Croatia guarantees to protect the EU's external borders and migrants' human rights, European Home Affairs Commissioner Ylva Johansson said on Wednesday while speaking of Croatia's possible entry to the Schengen area of passport-free travel.
Earlier in the day, the European Commission called for the enlargement of the Schengen area to include Croatia, Bulgaria and Romania, which have met all technical criteria for membership.
It is now up to EU member-states to make a political decision on their admission.
Asked what the EC would say if during a discussion at the Council of the EU a member-state asked about allegations by some nongovernmental organisations and media that Croatia conducted pushbacks, Johansson said she had firm guarantees by Prime Minister Andrej Plenkovic that Croatia would protect both the EU’s external borders and fundamental human rights.
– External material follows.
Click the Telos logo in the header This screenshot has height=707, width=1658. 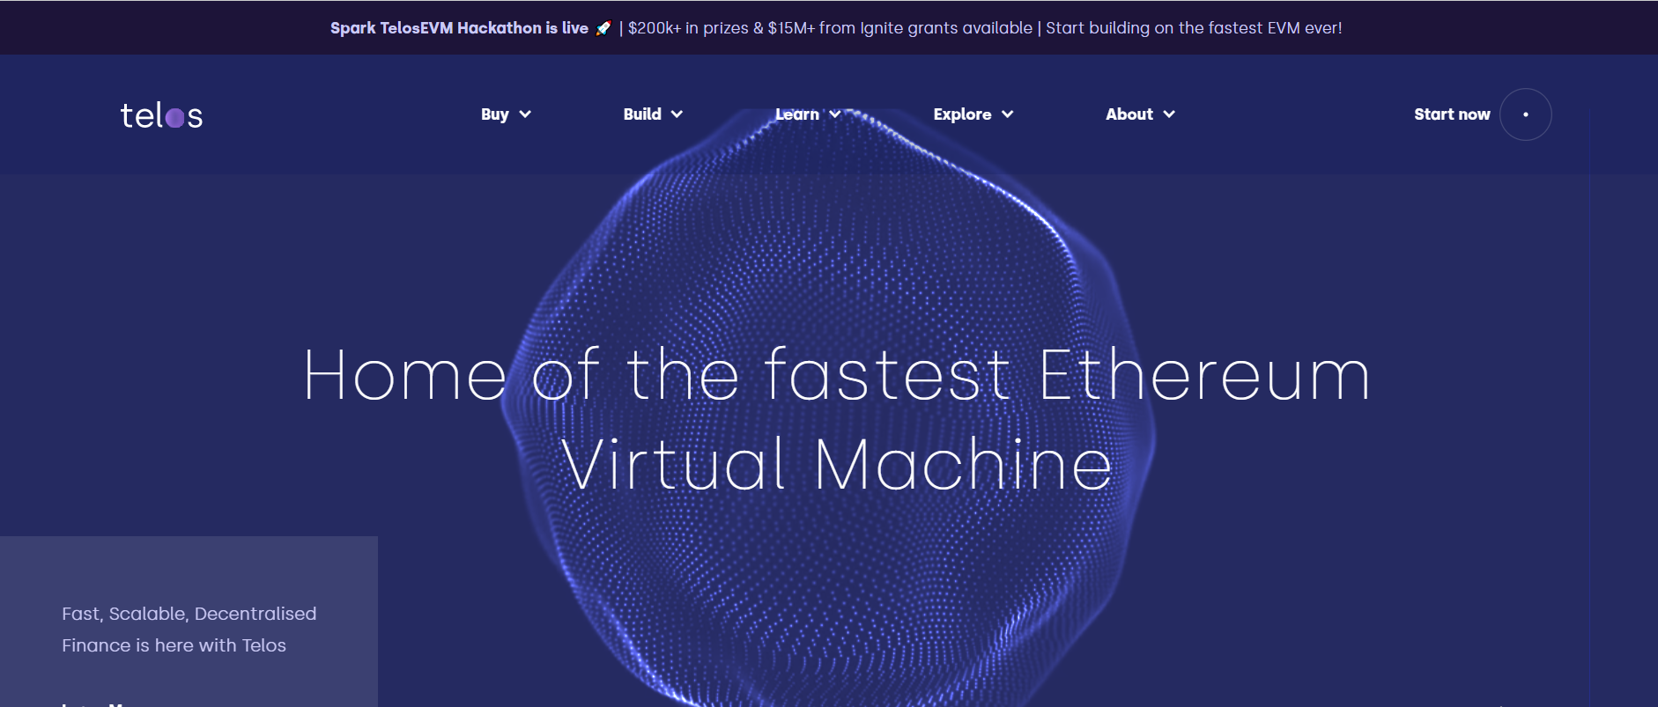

I think that it is very important that all members of the Schengen area and the EU are capable of fully preventing unauthorised entries to our territory, while at the same time respecting fundamental rights, Johansson said at a news conference.
She noted that she would not be surprised if a member-country asked such a question but added that she had had several very clear and good conversations with the Croatian prime minister and that he was determined to make sure Croatia equally protected the borders and fundamental rights and that she expected that to be implemented.
The EC today presented a strategy for a stronger and more resilient Schengen area, which includes its expansion to member-states that are still not part of it.
The EC reaffirms that Croatia, Bulgaria, and Romania meet the technical criteria and that it is time for the Council of the EU to follow its positive evaluations of the countries’ readiness and make a decision on their admission.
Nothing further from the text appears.